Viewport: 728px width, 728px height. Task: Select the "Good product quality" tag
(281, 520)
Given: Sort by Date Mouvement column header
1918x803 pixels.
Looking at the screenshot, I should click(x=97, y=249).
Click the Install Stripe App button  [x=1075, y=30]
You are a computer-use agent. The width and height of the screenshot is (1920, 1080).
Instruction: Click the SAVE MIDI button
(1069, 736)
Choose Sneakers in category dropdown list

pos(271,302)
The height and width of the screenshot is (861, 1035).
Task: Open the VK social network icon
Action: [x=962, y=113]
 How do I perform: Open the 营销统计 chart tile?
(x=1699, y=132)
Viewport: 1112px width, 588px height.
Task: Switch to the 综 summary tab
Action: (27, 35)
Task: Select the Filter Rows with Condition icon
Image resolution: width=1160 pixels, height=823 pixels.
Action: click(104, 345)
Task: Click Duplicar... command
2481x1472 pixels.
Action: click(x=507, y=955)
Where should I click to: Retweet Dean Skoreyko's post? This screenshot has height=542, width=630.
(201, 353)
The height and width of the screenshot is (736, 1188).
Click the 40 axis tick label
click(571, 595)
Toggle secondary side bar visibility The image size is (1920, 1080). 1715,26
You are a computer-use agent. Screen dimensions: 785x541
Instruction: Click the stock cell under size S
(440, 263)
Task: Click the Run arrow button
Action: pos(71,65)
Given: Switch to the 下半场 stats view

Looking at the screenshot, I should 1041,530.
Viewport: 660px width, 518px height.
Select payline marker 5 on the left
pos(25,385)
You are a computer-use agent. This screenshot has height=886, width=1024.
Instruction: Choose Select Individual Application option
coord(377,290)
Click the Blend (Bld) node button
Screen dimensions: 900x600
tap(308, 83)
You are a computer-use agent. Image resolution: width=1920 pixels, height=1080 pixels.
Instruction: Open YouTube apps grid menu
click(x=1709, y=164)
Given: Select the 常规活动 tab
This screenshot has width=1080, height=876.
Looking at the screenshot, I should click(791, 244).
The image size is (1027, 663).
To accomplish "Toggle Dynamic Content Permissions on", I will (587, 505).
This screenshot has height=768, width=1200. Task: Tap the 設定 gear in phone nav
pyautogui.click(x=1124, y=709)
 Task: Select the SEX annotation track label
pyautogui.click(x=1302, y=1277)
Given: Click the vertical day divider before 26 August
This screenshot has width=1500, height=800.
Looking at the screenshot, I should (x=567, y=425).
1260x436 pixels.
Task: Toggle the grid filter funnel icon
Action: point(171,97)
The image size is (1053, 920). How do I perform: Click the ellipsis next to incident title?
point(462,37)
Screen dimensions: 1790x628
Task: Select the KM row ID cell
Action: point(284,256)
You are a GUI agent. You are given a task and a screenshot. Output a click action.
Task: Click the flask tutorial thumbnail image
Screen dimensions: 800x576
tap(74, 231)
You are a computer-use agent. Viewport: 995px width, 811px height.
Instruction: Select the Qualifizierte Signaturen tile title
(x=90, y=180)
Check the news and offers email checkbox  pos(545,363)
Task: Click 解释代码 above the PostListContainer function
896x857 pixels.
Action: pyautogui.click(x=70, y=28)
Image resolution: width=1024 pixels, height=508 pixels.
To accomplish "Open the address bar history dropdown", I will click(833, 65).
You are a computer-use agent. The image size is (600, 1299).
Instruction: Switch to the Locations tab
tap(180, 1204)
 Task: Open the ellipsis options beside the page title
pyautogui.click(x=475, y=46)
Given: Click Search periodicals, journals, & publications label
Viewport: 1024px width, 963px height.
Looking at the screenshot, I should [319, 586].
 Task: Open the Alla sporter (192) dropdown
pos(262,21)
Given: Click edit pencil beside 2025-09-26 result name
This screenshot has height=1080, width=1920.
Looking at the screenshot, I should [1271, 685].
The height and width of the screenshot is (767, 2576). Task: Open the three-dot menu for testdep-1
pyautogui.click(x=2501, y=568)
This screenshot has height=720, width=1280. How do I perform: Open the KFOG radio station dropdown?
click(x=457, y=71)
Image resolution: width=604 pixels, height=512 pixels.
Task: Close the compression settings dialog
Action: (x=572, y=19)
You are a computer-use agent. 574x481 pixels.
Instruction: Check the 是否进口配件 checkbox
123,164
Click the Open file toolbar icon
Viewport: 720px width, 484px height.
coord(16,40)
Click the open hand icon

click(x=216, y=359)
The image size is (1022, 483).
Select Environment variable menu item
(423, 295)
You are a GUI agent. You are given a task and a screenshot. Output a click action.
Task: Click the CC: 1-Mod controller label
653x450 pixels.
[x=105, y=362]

▶ _AIM_
Reproduce the data above with every "Instruction" changed to "Command", keeping everything else the same.

▶ _FINAL RESULT_
Viewport: 728px width, 728px height. Task: Select the "Good product quality" tag
(281, 520)
Given: Sort by Date Mouvement column header
1918x803 pixels.
Looking at the screenshot, I should click(x=97, y=249).
Click the Install Stripe App button  [x=1075, y=30]
You are a computer-use agent. The width and height of the screenshot is (1920, 1080).
Command: Click the SAVE MIDI button
(1069, 736)
Choose Sneakers in category dropdown list

pos(271,302)
The height and width of the screenshot is (861, 1035).
Task: Open the VK social network icon
Action: [x=962, y=113]
 How do I perform: Open the 营销统计 chart tile?
(x=1699, y=132)
Viewport: 1112px width, 588px height.
Task: Switch to the 综 summary tab
Action: (27, 35)
Task: Select the Filter Rows with Condition icon
Image resolution: width=1160 pixels, height=823 pixels.
Action: click(104, 345)
Task: Click Duplicar... command
2481x1472 pixels.
Action: click(x=507, y=955)
Where should I click to: Retweet Dean Skoreyko's post? This screenshot has height=542, width=630.
(201, 353)
The height and width of the screenshot is (736, 1188).
Click the 40 axis tick label
click(571, 595)
Toggle secondary side bar visibility The image size is (1920, 1080). 1715,26
You are a computer-use agent. Screen dimensions: 785x541
Command: Click the stock cell under size S
(440, 263)
Task: Click the Run arrow button
Action: pos(71,65)
Given: Switch to the 下半场 stats view

Looking at the screenshot, I should 1041,530.
Viewport: 660px width, 518px height.
Select payline marker 5 on the left
pos(25,385)
You are a computer-use agent. This screenshot has height=886, width=1024.
Command: Choose Select Individual Application option
coord(377,290)
Click the Blend (Bld) node button
Screen dimensions: 900x600
tap(308, 83)
You are a computer-use agent. Image resolution: width=1920 pixels, height=1080 pixels.
Command: Open YouTube apps grid menu
click(x=1709, y=164)
Given: Select the 常规活动 tab
This screenshot has width=1080, height=876.
Looking at the screenshot, I should click(791, 244).
The image size is (1027, 663).
To accomplish "Toggle Dynamic Content Permissions on", I will (587, 505).
This screenshot has height=768, width=1200. Task: Tap the 設定 gear in phone nav
pyautogui.click(x=1124, y=709)
 Task: Select the SEX annotation track label
pyautogui.click(x=1302, y=1277)
Given: Click the vertical day divider before 26 August
This screenshot has width=1500, height=800.
Looking at the screenshot, I should (x=567, y=425).
1260x436 pixels.
Task: Toggle the grid filter funnel icon
Action: point(171,97)
The image size is (1053, 920). How do I perform: Click the ellipsis next to incident title?
point(462,37)
Screen dimensions: 1790x628
Task: Select the KM row ID cell
Action: point(284,256)
You are a GUI agent. You are given a task and a screenshot. Output a click action.
Task: Click the flask tutorial thumbnail image
Screen dimensions: 800x576
tap(74, 231)
You are a computer-use agent. Viewport: 995px width, 811px height.
Command: Select the Qualifizierte Signaturen tile title
(x=90, y=180)
Check the news and offers email checkbox  pos(545,363)
Task: Click 解释代码 above the PostListContainer function
896x857 pixels.
Action: pyautogui.click(x=70, y=28)
Image resolution: width=1024 pixels, height=508 pixels.
To accomplish "Open the address bar history dropdown", I will click(833, 65).
You are a computer-use agent. The image size is (600, 1299).
Command: Switch to the Locations tab
tap(180, 1204)
 Task: Open the ellipsis options beside the page title
pyautogui.click(x=475, y=46)
Given: Click Search periodicals, journals, & publications label
Viewport: 1024px width, 963px height.
Looking at the screenshot, I should [319, 586].
 Task: Open the Alla sporter (192) dropdown
pos(262,21)
Given: Click edit pencil beside 2025-09-26 result name
This screenshot has height=1080, width=1920.
Looking at the screenshot, I should [1271, 685].
The height and width of the screenshot is (767, 2576). Task: Open the three-dot menu for testdep-1
pyautogui.click(x=2501, y=568)
This screenshot has height=720, width=1280. How do I perform: Open the KFOG radio station dropdown?
click(x=457, y=71)
Image resolution: width=604 pixels, height=512 pixels.
Task: Close the compression settings dialog
Action: (x=572, y=19)
You are a computer-use agent. 574x481 pixels.
Command: Check the 是否进口配件 checkbox
123,164
Click the Open file toolbar icon
Viewport: 720px width, 484px height.
coord(16,40)
Click the open hand icon

click(x=216, y=359)
The image size is (1022, 483).
Select Environment variable menu item
(423, 295)
You are a GUI agent. You are given a task and a screenshot. Output a click action.
Task: Click the CC: 1-Mod controller label
653x450 pixels.
[x=105, y=362]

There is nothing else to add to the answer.